From the UK spectator, in which environmental Yale Professor Robert O. Mendelsohn argues against the extreme and doom mongering promoted by Lord Stern and by implication Ross Garnaut here in Australia:

We run into problems when climate change advocates focus on only one side of the equation: how to cut the potential damage by the greatest amount, no matter what the cost. Such an approach is not balanced.

…Contrary to Lord Stern’s suggestions, most of the evidence suggests that the net effect of warming will be only moderately harmful over the next century, with only a small probability of dramatic consequences for the next 90 years. Nor is the effect uniform: some places will suffer, but others will benefit. Damage would, of course, be high if nobody adjusts to climate change — by building better infrastructure, etc. But people will adjust, certainly if the developing world becomes as rich as the projections in the IPCC report suggest.

Mendelsohn basically argues that if extreme and strict measures are adopted, as recommended by Stern et al, they are unlikely to be achieved and this will only undermine future efforts to curb greenhouse gases. Impoverishing ourselves now will only make it harder to ‘combat’ climate change if it becomes harmful in the future. We have to wait for technology to catch up and invest now, not carbon tax and bribe.

UPDATE

Bjorn Lomborg in the WSJ who argues against any emissions tax or trading, saying it will fail and simply cost trillions of dollars and take attention and resources away from the real problems the world faces:

Biharis in Bangladesh, 45-year-old Momota Begum said, “When my kids haven’t got enough to eat, I don’t think global warming will be an issue I will be thinking about.”

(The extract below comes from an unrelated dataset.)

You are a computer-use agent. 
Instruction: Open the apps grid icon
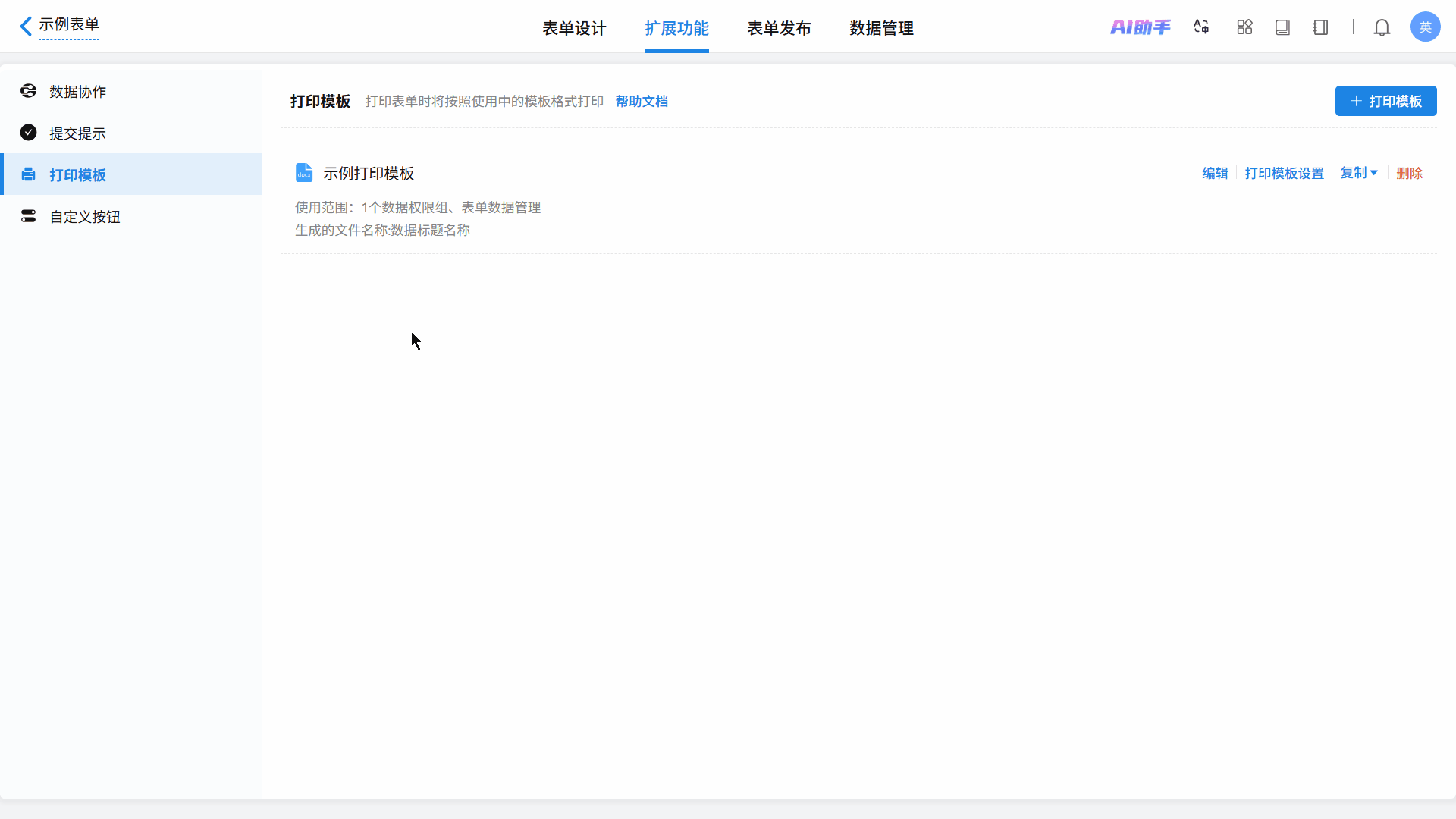coord(1244,27)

Lomborg provides uses Malaria as an example of how carbon tax and trade policies represent a willful miss use of resources:

…for the money it would take to save one life with carbon cuts, smarter policies could save 78,000 lives.

The whole article makes for sobering reading:

According to Oxfam, if rich nations diverted $50 billion to climate change, at least 4.5 million children could die and 8.6 million fewer people could have access to HIV/AIDS treatment. And what would we get for that $50 billion? Well, spending that much on Kyoto-style carbon-emissions cuts would reduce temperatures by all of one-thousandth of one degree Fahrenheit over the next hundred years.

I am not too hung up on HIV/AIDS, although a serious problem. Hunger, malnutrition and a lack of access to clean water kill far more people every year. The point though is well made and Sentor Wong would do well to consider that the resources she wants to throw at an emissions trading scheme could instead be used to improve the lives of people here in Australia and around the world and actually save people’s lives now.